The textbook reviews six main trade theories: Adam Smith's theory of absolute advantage; David Ricardo's theory of comparative advantage; the Heckscher-Ohlin theory and the product life-cycle theory, both of which extend various aspects of Ricardo's theory; the new trade theory explaining the benefits from trade without national differences in resource endowments or technology; and national competitive advantage theory drawing attention to an international success in a particular industry. All these theories identify the specific benefits of international trade, help to explain the patterns of international trade, and government trade policies.
Match the correct theory with its corresponding description and time period in the evolution of international trade theory.
1. Established in 1776, Adam Smith stated in this theory that countries should specialize in the production of goods and services for which they can produce most efficiently and then trade these for goods produced by other countries.
2. In 1817, David Ricardo stated that it makes sense for a country to specialize in the production of those goods that it produces most efficiently and to buy the goods that it produces less efficiently from other countries.
3. In the early 1900s, this theory predicts that countries will export those goods that make intensive use of factors that are locally abundant and import goods that make intensive use of factors that are locally scarce.
4. In the mid-1960s, a theory initially proposed by Raymond Vernon, points out that where a new product is introduced is important. Over time, cost considerations start playing a greater role in the competitive process.
5. Emerging in the 1970s, this theory states that through its impact on economies of scale, trade can increase the variety of goods available to consumers while decreasing the average cost of those goods.
6. The most current theory was developed by Michael Porter and states that four broad attributes of a nation shape the environment in which local firms compete, and these attributes promote or impede the creation of competitive advantage.
a. Absolute advantage theory
b. New trade theory
c. Heckscher-Ohlin theory
d. National competitive advantage theory
e. Comparative advantage theory
f. Product life-cycle theory

Sagot :

Answer:

International Trade Theories

1. Absolute advantage theory

2. Comparative advantage theory

3. National competitive advantage theory

4. Product life-cycle theory

5. Heckscher-Ohlin theory

6. New trade theory

Explanation:

a. Absolute advantage theory (Adam Smith) advocates specialization in the production of goods and services of countries where efficiency is highest.

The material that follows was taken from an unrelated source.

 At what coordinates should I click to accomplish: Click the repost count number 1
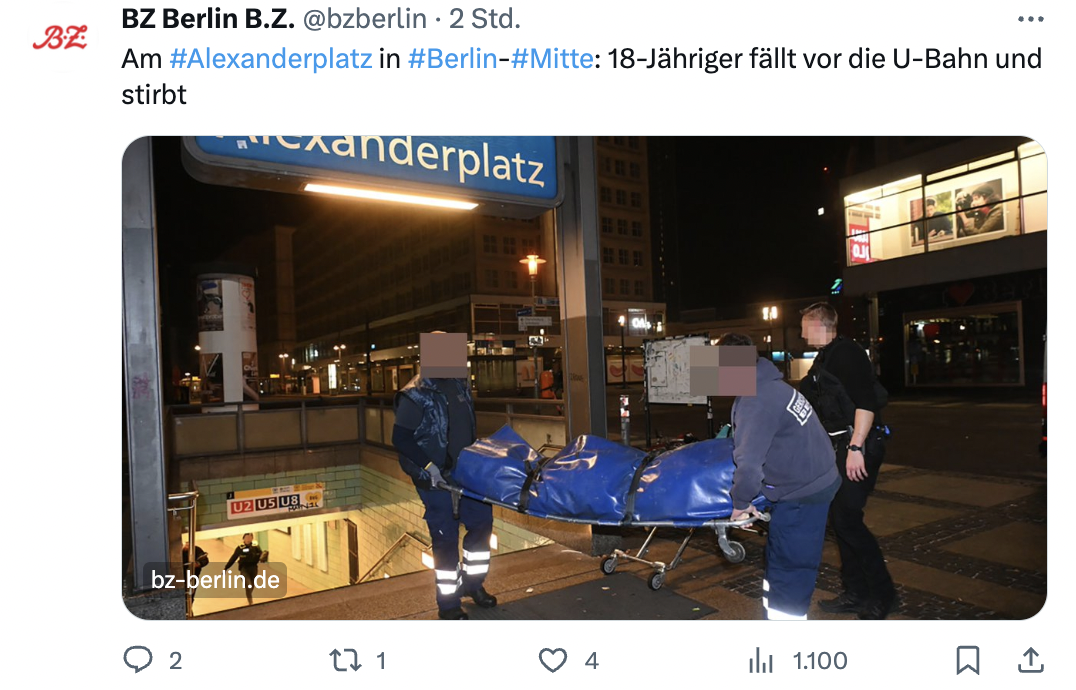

b. New trade theory (no national differences in resource endowments or technology)

c. Heckscher-Ohlin theory where the resource endowments differentiate countries.

d. National competitive advantage theory (international success in a particular industry)

e. Comparative advantage theory (David Ricardo) advocates either make or buy goods based on efficient production and distribution.

f. Product life-cycle theory (Raymond Vernon) emphasizes the location for the introduction of a new product.